## ASSIGNMENT:
Copy only the lines between the one containing "Show (96, 155)" and the end of the records, both included, leaving out pictures.

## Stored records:
>>>
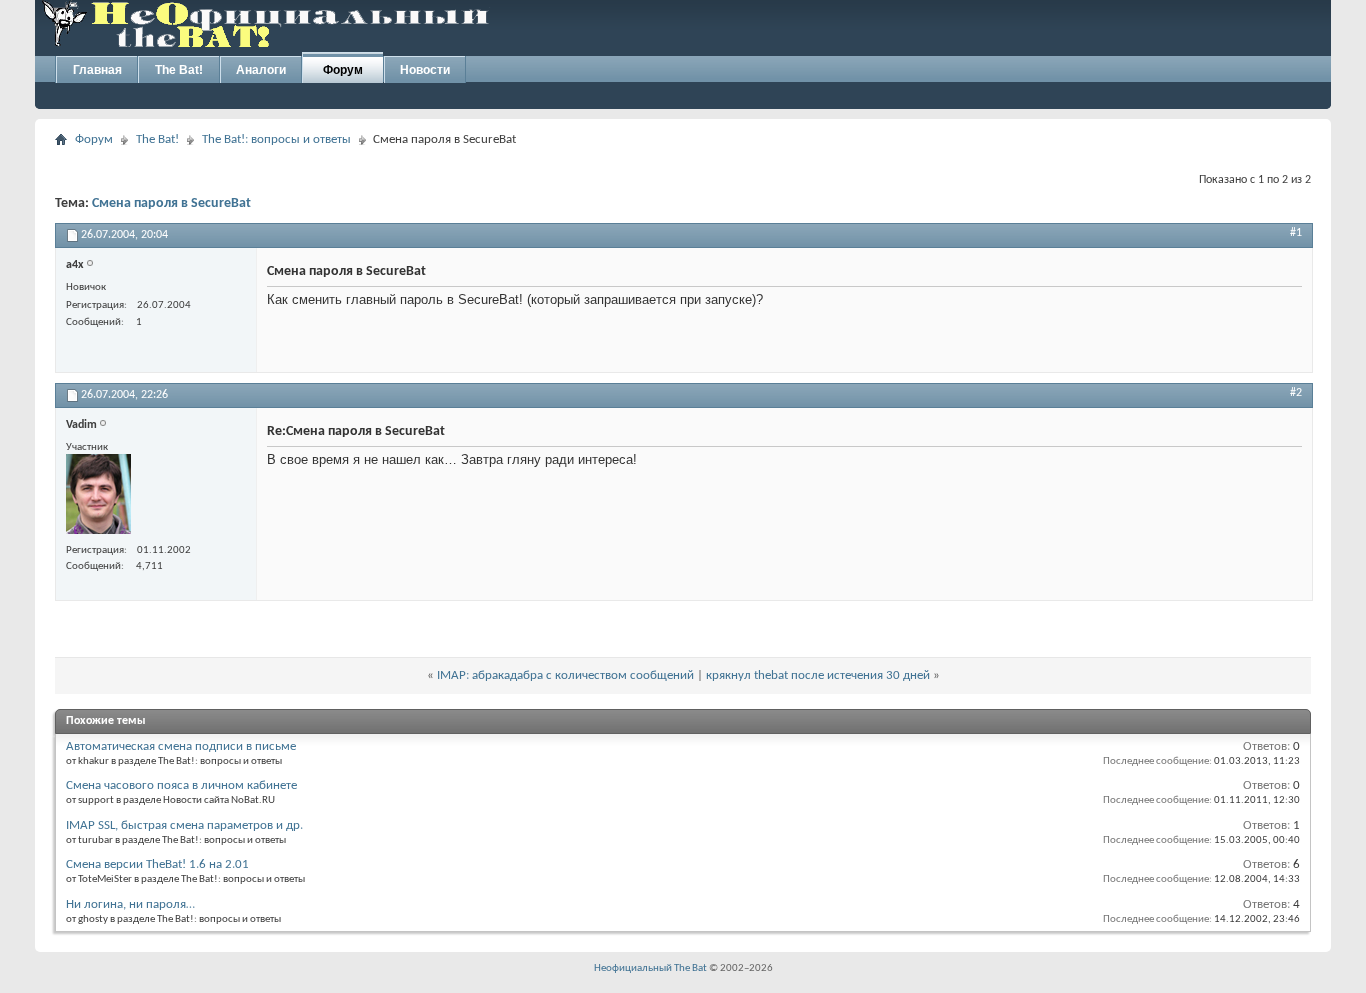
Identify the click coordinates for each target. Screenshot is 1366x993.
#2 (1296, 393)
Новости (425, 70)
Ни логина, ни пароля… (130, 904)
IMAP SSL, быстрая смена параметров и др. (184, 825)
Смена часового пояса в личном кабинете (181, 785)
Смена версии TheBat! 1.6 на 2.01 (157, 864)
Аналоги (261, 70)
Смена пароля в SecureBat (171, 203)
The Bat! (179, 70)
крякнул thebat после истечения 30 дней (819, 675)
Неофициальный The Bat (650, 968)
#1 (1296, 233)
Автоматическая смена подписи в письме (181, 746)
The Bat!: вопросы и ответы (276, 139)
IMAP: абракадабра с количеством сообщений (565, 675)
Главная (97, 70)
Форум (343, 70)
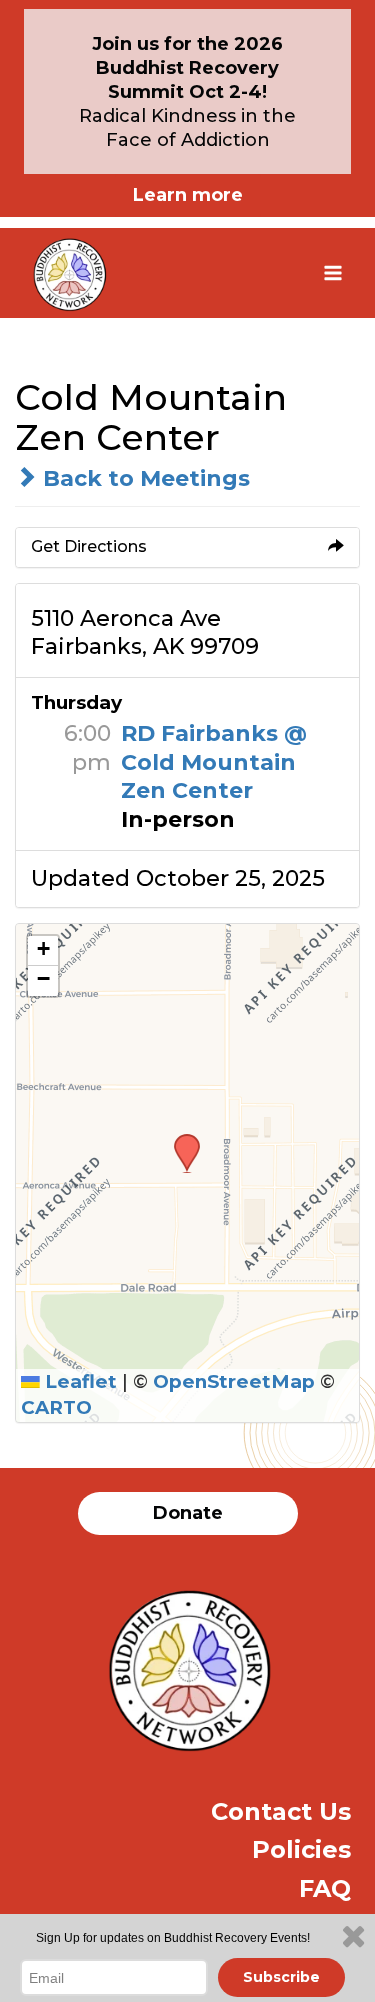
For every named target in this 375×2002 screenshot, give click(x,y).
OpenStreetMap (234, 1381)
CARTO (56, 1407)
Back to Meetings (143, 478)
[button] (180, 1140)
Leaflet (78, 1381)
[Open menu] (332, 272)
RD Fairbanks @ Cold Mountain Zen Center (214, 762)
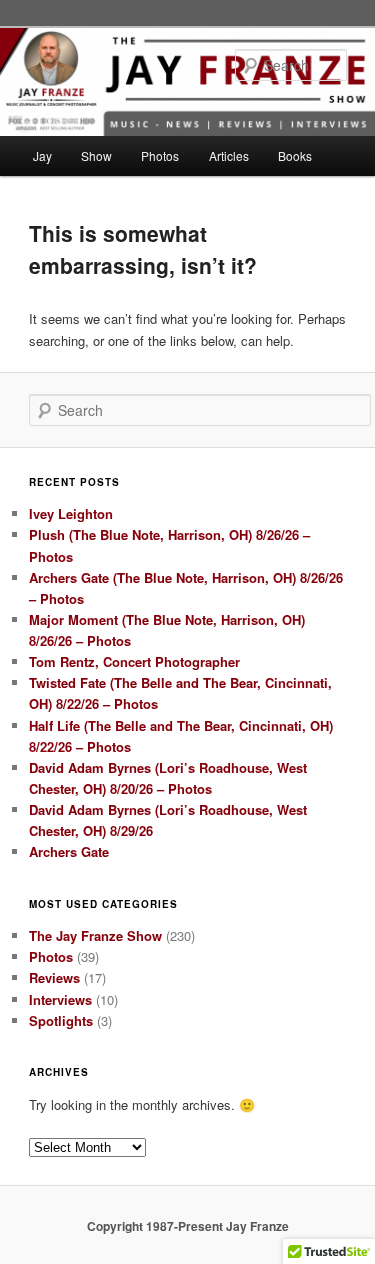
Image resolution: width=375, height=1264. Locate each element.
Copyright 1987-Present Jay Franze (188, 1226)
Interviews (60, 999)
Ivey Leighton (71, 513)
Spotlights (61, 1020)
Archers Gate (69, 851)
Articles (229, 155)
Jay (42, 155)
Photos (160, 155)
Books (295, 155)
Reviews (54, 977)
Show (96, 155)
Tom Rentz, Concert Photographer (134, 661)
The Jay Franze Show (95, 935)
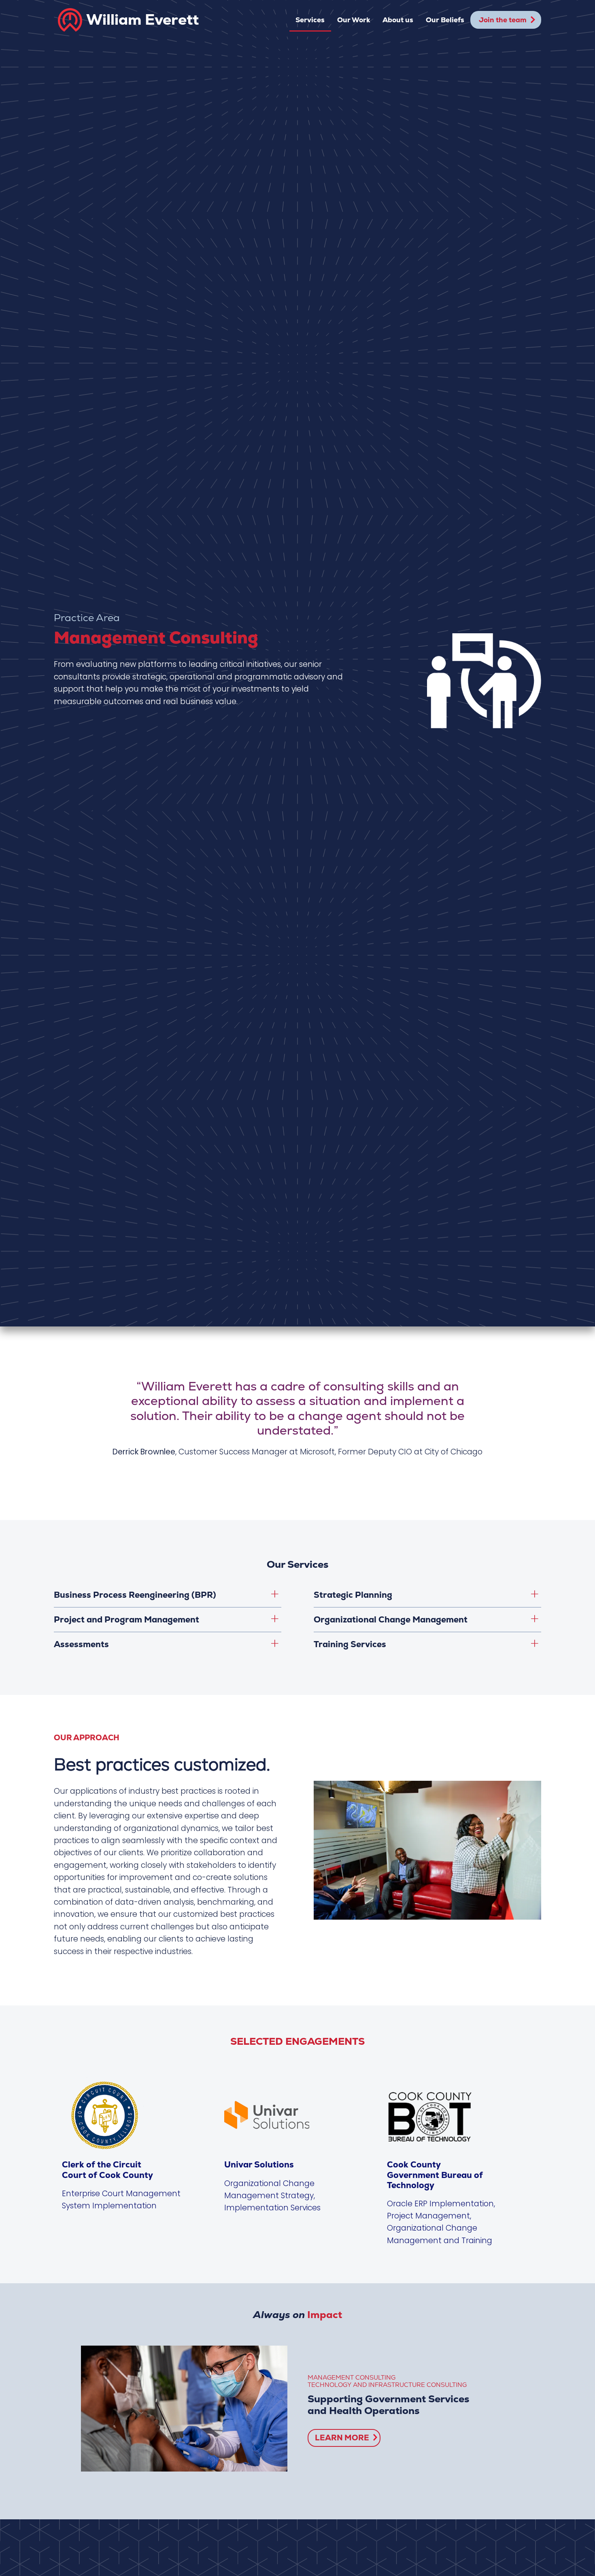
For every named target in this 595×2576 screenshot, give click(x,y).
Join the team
<<<
## EXERCISE SOLUTION:
Show (96, 155)
Tom Rentz, Concert Photographer (134, 661)
The Jay Franze Show (95, 935)
For every named target in this 595×2576 screenshot, give click(x,y).
Join the team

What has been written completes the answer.